* _Requirements_: Retype the records from their first line through the line containing "coordinates (47, 265).", including both ends, and omit the pictures.

* _Dataset extract_:
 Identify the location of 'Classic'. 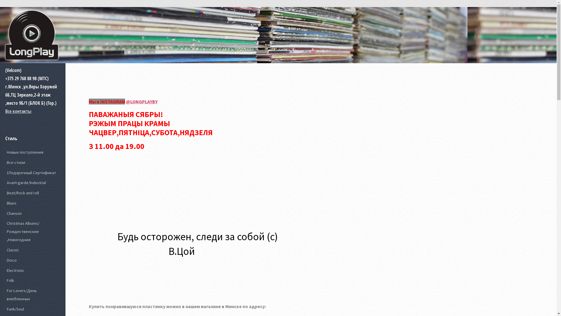
(5, 250).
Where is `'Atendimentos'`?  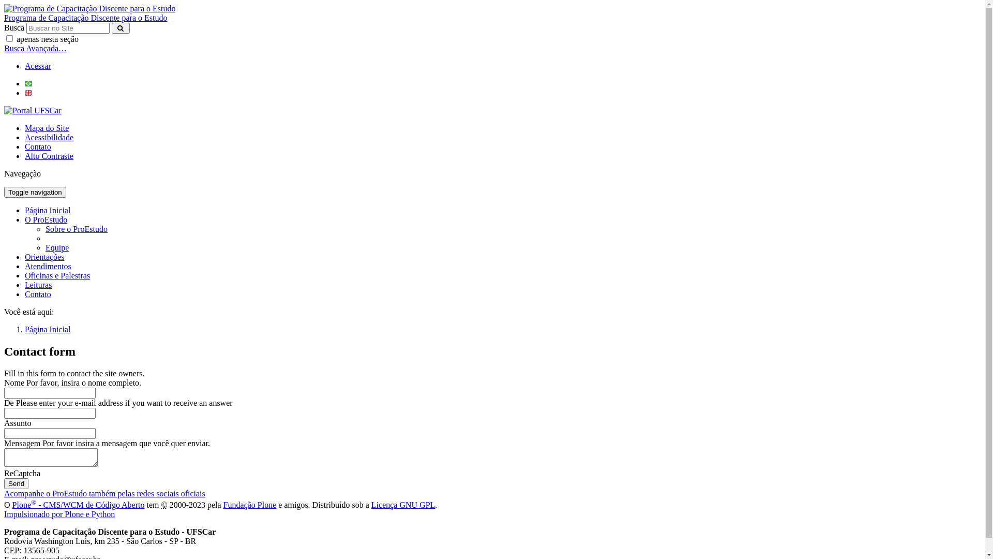
'Atendimentos' is located at coordinates (47, 265).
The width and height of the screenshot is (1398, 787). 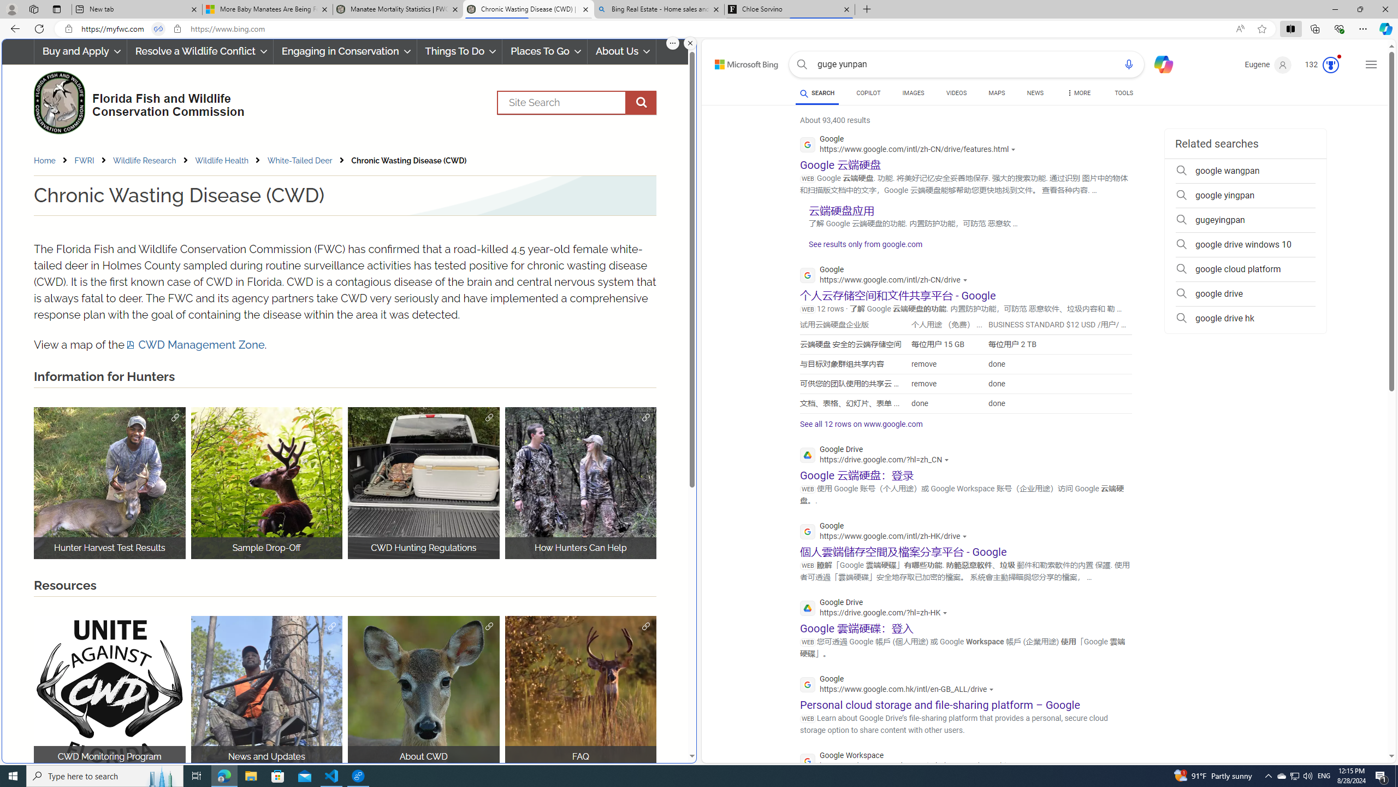 I want to click on 'Resolve a Wildlife Conflict', so click(x=200, y=51).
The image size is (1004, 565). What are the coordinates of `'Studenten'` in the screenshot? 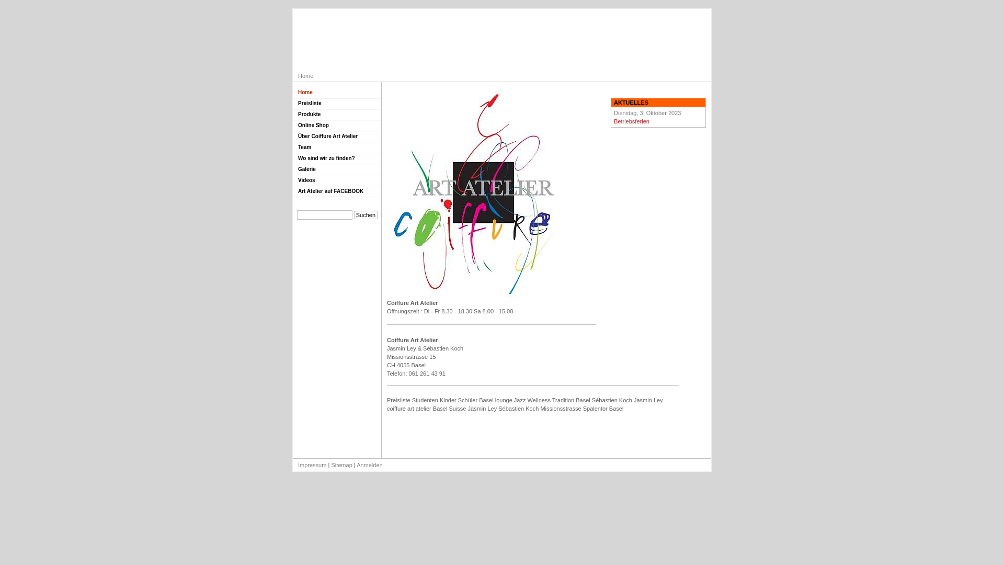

* _Reply to the exercise_:
 Identify the location of 'Classic'. 
(5, 250).
Where is `'Atendimentos'`?  
'Atendimentos' is located at coordinates (47, 265).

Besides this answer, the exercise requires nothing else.